According to ex-Intel CEO Craig Barrett, 90 percent of our children are “stuck” in terrible schools.

“Only 10 percent of the kids in Arizona are in charter schools,” Barrett said during a television news interview. “Ninety percent are stuck in the public school system.”

Stuck in the public school system? Really? The Arizona Department of Education apparently doesn’t agree. It gave its highest “A” rating to Amphi’s Ironwood Ridge High, to name one of 35 “A” rated traditional public schools in our area. No charter school is rated higher. That doesn’t sound like “stuck” to me.

Two other Amphi schools also earned an “A” rating.  So did three schools in Flowing Wells, three in Marana, six in Catalina Foothills, eight in Tucson Unified and 12 in Vail. I wouldn’t say students attending those schools, or other highly-rated schools in the area, are “stuck.”

So why is the opinion of some clueless ex-CEO worth mentioning? Because he’s the man Governor Jan Brewer appointed to head her Arizona Ready Education Council whose job is to implement the state’s education reform plan. Barrett’s blatant prejudice against our traditional public schools will undoubtedly shape  - maybe, “warp” is a better term - the decisions he makes about our educational future.

Even though Barrett thinks the schools are doing a lousy job, he doesn’t want to spend one more dime on education. He says it doesn’t matter that we spend less per student than any other state in the nation. What we need, he says, is more charter schools.

I know Barrett is a smart guy, and he’s spent time looking at schools around the country, so he should know better. Serious research studies of the nation’s schools have concluded similar students in charter and traditional public schools have similar levels of achievement.

Two of those studies were conducted by President Bush’s Education Department. In Arizona, students in charter schools actually score lower than similar students in district schools, according to a recent study out of Stanford University.
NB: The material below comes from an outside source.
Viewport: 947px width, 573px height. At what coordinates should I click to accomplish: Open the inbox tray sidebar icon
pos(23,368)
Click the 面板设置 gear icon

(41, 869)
Why then, does Barrett sing the praises of charters over other public schools? Maybe it’s because he has skin in the game. Barrett is president and chairman of BASIS Charter Schools. He loves to cite his schools as examples of all that’s right about education.

Barrett has cause to be proud of BASIS charters. They’re some of the top schools in Arizona and among the best in the nation. But, they don’t provide an example for other schools to follow, because they only educate a select group of students - the cream of the academic crop.

BASIS “counsels” students who don’t meet its high academic standards to go choose other schools to attend. You could say, using the terminology of the Occupy Movement, BASIS educates the academic one percent. The 99 percent can go elsewhere.

I’ve taught top students. Those kids are a teacher’s dream come true. What’s tough is getting results from less motivated, low-achieving students. BASIS doesn’t even try.

Barrett has a track record for educating the 99 percent, and the results are disturbing. He sits on the Board of Directors of Virginia-based K-12 Inc., which runs online charter schools around the country, including Arizona Virtual Academy whose 4,000 students represent a cross section of the state’s children. The school is currently on academic probation. Another year or two of low test scores, and the state will pull its charter.

Those 4,000 students will have to find another, hopefully more successful, school.

Not surprisingly, Barrett doesn’t talk much about Arizona Virtual Academy.

Our schools need to improve, no question about it - traditional public schools as well as charters. Even “A” rated schools can be better than they are. But, Craig Barrett, though he seems to hold himself in very high esteem, clearly doesn’t have the answers. I’m not sure he even understands the questions. Unfortunately, Governor Brewer seems to share Barrett’s high opinion of himself and has put him in charge of shaping Arizona’s educational future.